**PROBLEM TO SOLVE**: The whole listing below, with no pictures, is to be repeated as it stands.

**EXERCISE MATERIAL**:
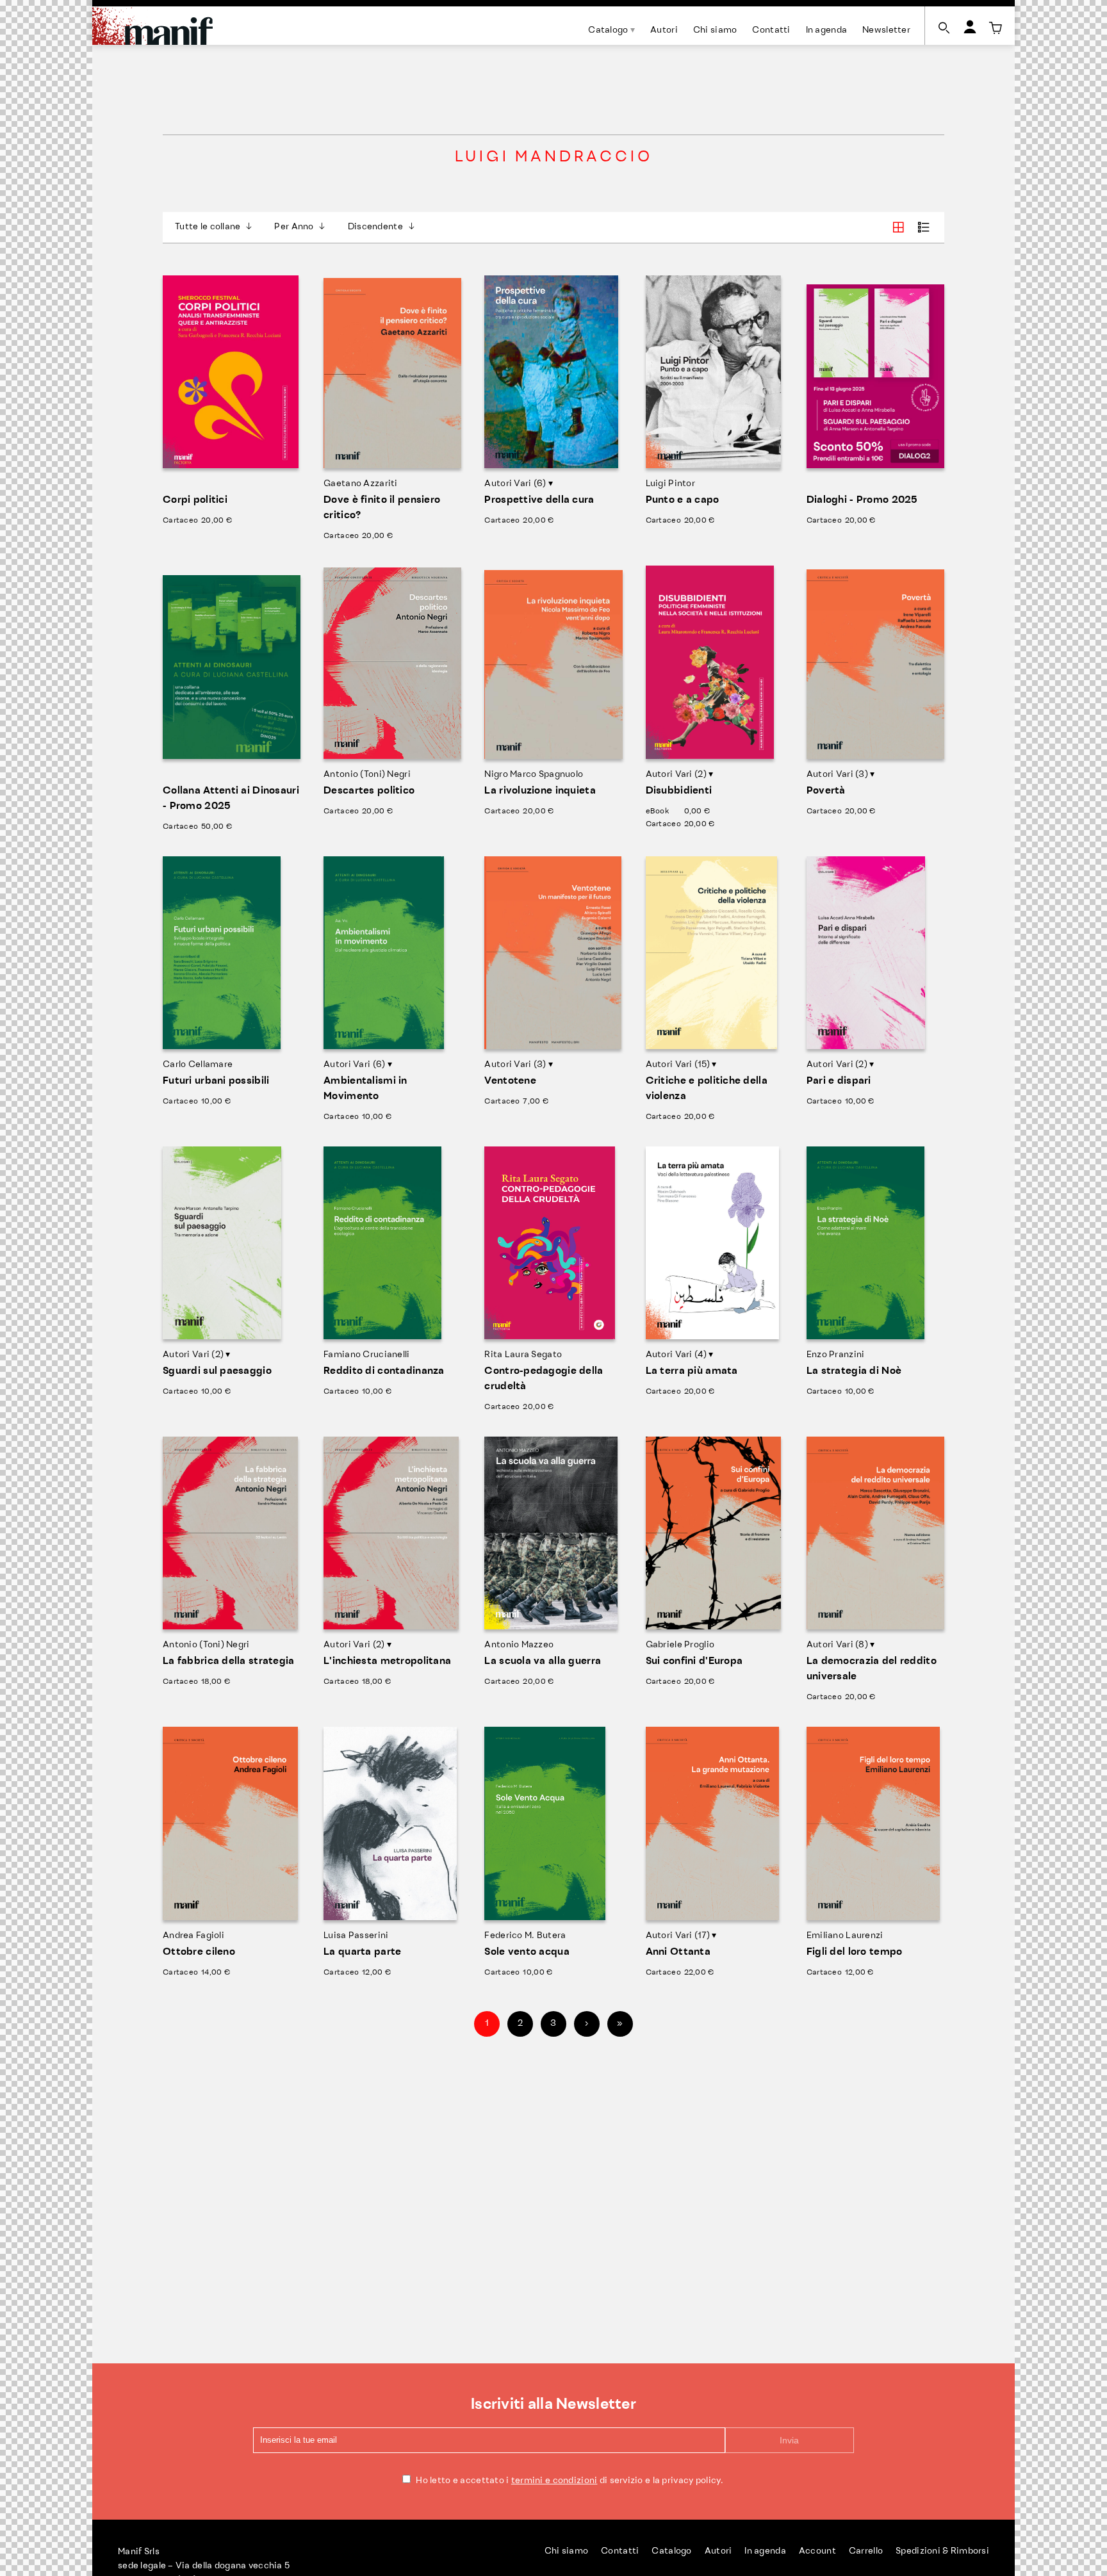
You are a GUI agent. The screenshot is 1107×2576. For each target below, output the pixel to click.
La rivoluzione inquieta (539, 791)
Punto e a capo (682, 500)
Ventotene (510, 1081)
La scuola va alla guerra (542, 1661)
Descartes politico (369, 791)
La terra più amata (692, 1371)
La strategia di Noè (854, 1371)
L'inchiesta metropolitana (387, 1661)
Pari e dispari (839, 1081)
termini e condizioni (554, 2481)
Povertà (826, 791)
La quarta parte (362, 1952)
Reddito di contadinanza (384, 1371)
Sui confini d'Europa (694, 1661)
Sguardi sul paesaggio (217, 1371)
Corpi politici (195, 500)
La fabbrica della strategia (229, 1661)
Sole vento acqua (526, 1952)
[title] (995, 28)
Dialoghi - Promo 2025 (862, 500)
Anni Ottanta (678, 1952)
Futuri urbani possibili (216, 1081)
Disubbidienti (679, 791)
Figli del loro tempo (855, 1952)
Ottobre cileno (199, 1952)
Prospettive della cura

**OUTPUT BELOW**:
You are a GUI agent. The screenshot is 1107×2576. For each target below, output the pixel to click.
La rivoluzione inquieta (539, 791)
Punto e a capo (682, 500)
Ventotene (510, 1081)
La scuola va alla guerra (542, 1661)
Descartes politico (369, 791)
La terra più amata (692, 1371)
La strategia di Noè (854, 1371)
L'inchiesta metropolitana (387, 1661)
Pari e dispari (839, 1081)
termini e condizioni (554, 2481)
Povertà (826, 791)
La quarta parte (362, 1952)
Reddito di contadinanza (384, 1371)
Sui confini d'Europa (694, 1661)
Sguardi sul paesaggio (217, 1371)
Corpi politici (195, 500)
La fabbrica della strategia (229, 1661)
Sole vento acqua (526, 1952)
[title] (995, 28)
Dialoghi - Promo 2025 (862, 500)
Anni Ottanta (678, 1952)
Futuri urbani possibili (216, 1081)
Disubbidienti (679, 791)
Figli del loro tempo (855, 1952)
Ottobre cileno (199, 1952)
Prospettive della cura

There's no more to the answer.